What you should do: In the records below, find the line containing "Screen dimensions: 1456x819" and restate it and all lines after it exactly, through the last line.

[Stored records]
━━━━━━

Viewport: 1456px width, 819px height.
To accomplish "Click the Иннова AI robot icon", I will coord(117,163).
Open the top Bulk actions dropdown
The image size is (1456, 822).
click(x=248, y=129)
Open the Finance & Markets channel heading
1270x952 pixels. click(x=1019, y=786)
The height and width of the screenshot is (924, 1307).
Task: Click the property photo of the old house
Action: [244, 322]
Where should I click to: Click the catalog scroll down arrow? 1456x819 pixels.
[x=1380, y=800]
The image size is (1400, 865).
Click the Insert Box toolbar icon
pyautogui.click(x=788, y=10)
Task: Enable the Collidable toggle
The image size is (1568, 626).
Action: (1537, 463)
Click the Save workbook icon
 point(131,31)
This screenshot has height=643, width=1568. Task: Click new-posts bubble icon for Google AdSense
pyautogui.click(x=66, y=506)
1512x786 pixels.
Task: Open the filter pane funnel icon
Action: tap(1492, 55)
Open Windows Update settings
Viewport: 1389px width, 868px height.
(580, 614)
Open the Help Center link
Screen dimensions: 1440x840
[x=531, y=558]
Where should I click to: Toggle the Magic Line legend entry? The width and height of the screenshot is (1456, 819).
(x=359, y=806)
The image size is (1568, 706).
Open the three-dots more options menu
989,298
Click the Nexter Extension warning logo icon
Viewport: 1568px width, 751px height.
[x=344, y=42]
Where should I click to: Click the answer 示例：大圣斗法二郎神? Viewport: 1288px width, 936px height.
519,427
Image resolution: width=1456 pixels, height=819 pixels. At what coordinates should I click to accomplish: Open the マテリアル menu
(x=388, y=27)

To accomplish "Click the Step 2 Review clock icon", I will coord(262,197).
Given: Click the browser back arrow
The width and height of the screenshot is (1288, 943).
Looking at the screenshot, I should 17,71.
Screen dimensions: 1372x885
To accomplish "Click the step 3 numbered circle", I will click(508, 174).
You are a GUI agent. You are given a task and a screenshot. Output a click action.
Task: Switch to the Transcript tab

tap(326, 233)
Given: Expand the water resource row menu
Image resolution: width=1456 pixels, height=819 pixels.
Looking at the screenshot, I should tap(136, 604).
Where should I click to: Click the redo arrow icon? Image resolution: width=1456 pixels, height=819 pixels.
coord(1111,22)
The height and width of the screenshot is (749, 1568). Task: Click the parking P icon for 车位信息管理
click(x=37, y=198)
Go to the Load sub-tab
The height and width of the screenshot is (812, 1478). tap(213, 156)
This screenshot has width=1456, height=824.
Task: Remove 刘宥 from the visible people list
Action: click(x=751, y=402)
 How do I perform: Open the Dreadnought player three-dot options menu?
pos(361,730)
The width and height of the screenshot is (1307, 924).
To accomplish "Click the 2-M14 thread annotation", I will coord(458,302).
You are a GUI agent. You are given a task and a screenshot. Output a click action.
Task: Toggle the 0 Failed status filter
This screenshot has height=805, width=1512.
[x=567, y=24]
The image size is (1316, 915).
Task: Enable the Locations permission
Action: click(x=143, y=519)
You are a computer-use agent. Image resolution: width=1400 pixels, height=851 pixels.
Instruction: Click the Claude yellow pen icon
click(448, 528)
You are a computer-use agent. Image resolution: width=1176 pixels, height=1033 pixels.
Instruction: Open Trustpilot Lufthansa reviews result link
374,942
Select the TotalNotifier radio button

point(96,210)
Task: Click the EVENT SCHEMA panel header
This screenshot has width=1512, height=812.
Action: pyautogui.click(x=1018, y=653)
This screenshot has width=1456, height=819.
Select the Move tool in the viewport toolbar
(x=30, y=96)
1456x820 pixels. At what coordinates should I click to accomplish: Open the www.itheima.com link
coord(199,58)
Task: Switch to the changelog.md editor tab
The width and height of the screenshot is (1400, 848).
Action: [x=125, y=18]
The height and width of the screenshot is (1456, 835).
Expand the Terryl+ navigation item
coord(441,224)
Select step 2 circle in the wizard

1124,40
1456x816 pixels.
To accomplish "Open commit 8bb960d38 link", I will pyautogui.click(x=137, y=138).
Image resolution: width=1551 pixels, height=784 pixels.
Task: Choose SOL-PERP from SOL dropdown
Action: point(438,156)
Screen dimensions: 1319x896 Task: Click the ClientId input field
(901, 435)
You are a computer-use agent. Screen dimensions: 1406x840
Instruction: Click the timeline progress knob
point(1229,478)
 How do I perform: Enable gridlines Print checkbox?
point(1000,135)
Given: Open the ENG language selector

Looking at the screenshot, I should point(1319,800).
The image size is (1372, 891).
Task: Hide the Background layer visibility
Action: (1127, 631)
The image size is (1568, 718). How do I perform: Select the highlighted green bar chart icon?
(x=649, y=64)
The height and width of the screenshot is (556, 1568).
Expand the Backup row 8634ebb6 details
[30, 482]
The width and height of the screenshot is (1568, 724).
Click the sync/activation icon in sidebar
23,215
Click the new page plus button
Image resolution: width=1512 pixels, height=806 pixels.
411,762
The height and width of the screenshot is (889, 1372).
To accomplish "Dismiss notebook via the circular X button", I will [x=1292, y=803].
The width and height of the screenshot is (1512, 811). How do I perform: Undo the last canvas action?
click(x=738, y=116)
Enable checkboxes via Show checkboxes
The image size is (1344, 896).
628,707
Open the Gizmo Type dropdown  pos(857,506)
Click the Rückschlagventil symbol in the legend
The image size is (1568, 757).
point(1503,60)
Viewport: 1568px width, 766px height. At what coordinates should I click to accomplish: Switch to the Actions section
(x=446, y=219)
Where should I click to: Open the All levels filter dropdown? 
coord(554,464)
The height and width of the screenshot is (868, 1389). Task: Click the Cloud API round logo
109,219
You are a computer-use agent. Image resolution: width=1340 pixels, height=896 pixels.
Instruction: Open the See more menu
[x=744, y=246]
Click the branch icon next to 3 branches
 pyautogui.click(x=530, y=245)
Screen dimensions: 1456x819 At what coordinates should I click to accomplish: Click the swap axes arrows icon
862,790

━━━━━━

Worked solution:
Screen dimensions: 1456x819 At what coordinates should I click to accomplish: Click the swap axes arrows icon
862,790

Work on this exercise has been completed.